IMMUNOPATIENT: THE NEW FRONTIER OF CURING CANCER
By Peter Rooney
Hatherleigh Press
immunopatient.com
It’s the second highest cause of death in the United States, and as such a disease that touches almost everyone, either directly or indirectly. But it was still a huge shock to Peter Rooney when he discovered, at age 46, that the ache in his left arm wasn’t due to sore muscles but a lesion on a bone — which led in turn to a diagnosis of Stage IV kidney cancer.
Rooney, who lives in New Hampshire, is the former director of public affairs at Amherst College, as well as a former journalist. And in his new book, “Immunopatient,” he offers a moving and gritty memoir of how he has battled cancer for the last seven years, in part by using an experimental treatment, immunotherapy, that uses the body’s immune system to fight cancer and other diseases.
Rooney’s odyssey began in early 2011 when, driving to work at Amherst one day, he had to turn sharply to avoid a collision with another car that had skidded on the icy road. A searing pain ripped though his upper left arm — the same arm that had been sore for weeks, which he had thought was due to too much exercise or perhaps age.
Since he and his wife, Katharina, would soon be leaving for a trip to Belize to celebrate their 25th wedding anniversary, Rooney decided to get his arm checked out. It was then that an X-ray led to the discovery he had a tumor not only in his left arm but one in his right leg and in his kidney.
“The [doctor’s] words echoed in my head,” he writes. “I felt very alone all of a sudden.”
As he explains, kidney cancer commonly manifests itself on bone. Since chemotherapy is ineffective against his kind of cancer, Rooney, after consulting with several doctors and specialists, got accepted into a clinical trial involving immunotherapy at Beth Israel Deaconess Medical Center in Boston. This still-new treatment essentially stimulates your own immune system to work harder to attack cancer cells.
Rooney recorded his conversations with his doctors and thus is able to explain the detailed science involved in the treatment in a straightforward way. But his book also chronicles the difficult path his life has taken, from having to leave his job at Amherst, to battling arthritis that has made his bones brittle, to being forced to combat reoccurring tumors — plus the fear, like any cancer patient would have, that the disease will eventually defeat him.

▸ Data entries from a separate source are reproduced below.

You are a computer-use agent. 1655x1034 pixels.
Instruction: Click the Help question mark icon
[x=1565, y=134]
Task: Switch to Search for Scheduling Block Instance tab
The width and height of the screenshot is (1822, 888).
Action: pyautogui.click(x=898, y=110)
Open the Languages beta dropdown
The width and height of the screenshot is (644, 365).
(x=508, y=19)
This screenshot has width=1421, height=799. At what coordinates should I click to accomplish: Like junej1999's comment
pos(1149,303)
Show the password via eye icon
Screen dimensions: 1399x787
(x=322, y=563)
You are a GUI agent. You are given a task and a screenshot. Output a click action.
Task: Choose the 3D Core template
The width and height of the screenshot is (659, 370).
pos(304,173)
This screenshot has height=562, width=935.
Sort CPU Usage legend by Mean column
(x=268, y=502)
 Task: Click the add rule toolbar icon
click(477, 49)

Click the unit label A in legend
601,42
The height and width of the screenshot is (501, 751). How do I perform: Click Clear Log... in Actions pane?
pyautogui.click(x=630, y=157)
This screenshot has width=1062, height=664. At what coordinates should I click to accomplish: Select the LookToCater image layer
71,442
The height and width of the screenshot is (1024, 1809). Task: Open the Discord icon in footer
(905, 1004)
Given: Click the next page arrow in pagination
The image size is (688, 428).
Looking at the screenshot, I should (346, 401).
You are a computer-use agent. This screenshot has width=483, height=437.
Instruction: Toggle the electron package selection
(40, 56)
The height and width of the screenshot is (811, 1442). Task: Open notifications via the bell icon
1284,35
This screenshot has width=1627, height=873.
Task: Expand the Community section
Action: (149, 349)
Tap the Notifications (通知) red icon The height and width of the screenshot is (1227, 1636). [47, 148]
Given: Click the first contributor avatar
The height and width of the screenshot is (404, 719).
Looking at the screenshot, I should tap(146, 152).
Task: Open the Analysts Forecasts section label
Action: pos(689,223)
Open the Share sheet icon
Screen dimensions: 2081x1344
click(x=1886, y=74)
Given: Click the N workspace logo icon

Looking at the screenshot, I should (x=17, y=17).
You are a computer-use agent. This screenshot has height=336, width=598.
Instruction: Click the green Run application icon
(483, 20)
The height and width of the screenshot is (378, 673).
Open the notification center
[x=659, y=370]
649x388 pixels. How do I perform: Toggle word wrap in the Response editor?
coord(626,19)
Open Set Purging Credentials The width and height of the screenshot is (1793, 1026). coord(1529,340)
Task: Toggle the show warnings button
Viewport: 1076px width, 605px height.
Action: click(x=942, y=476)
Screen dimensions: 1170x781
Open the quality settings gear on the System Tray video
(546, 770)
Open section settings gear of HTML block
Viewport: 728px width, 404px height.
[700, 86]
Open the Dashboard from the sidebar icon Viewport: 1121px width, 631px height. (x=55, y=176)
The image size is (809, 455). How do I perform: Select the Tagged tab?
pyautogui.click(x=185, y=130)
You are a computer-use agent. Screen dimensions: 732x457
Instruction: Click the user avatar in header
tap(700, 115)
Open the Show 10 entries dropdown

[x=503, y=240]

But as he writes in the book’s conclusion, as he’s walking — slowly — to an appointment at Beth Israel, Rooney is nothing if not determined, and he’s helped through his struggle by his wife, his sons and other friends and supporters: “I’ve always been good at working around obstacles, and I’m not one to throw in the towel while there’s still hope. And I wasn’t ready to give up yet.”
Aside from writing numerous books, Lesléa Newman and Richard Michelson have a few other things in common: several awards and award nominations for their work, a home base in the Valley, and past tenure as Poet Laureates of Northampton.
Now, the two poets and children’s authors, along with 18 other writers, are part of a week-long trip to Israel, where they’re visiting historical sites and sharing ideas with Israeli authors such as Meir Shalev, author of works including “Michael and the Monster of Jerusalem” and “A Pigeon and a Boy.”
The trip is sponsored by children’s book programs PJ Library and PJ Our Way, with support from the Harold Grinspoon Foundation of Agawam, a leading supporter of Jewish cultural and educational programs.
Other authors on the trip are Marla Frazee, author-illustrator of “The Boss Baby,” which was made into a 2017 animated film, and Gail Carson Levine, author of “Ella Enchanted,” a 1997 Newbery Honor book that also served as the template for a 2004 film of the same name.
Michelson, whose lone past visit to Israel was in 1979, said in a press release that he “couldn’t ask for better traveling companions” on this new trip. His most recent book, “The Language of Angels,” winner of a National Jewish Book Award and a Sydney Taylor Gold Medal, is set in Jerusalem, and Michelson said he was looking forward to visiting a street there named after one of the book’s main characters and “returning home with my head full of new story ideas.”
For her part, Newman, the author of 70 books, said she’s also only visited Israel once before, in 1977, and she is thrilled about returning with the PJ Library “and such a stellar group of children’s book authors. I am eager to meet Israeli authors, see the country, and learn as much as I can — and then come home and put pen to paper and see what comes out.”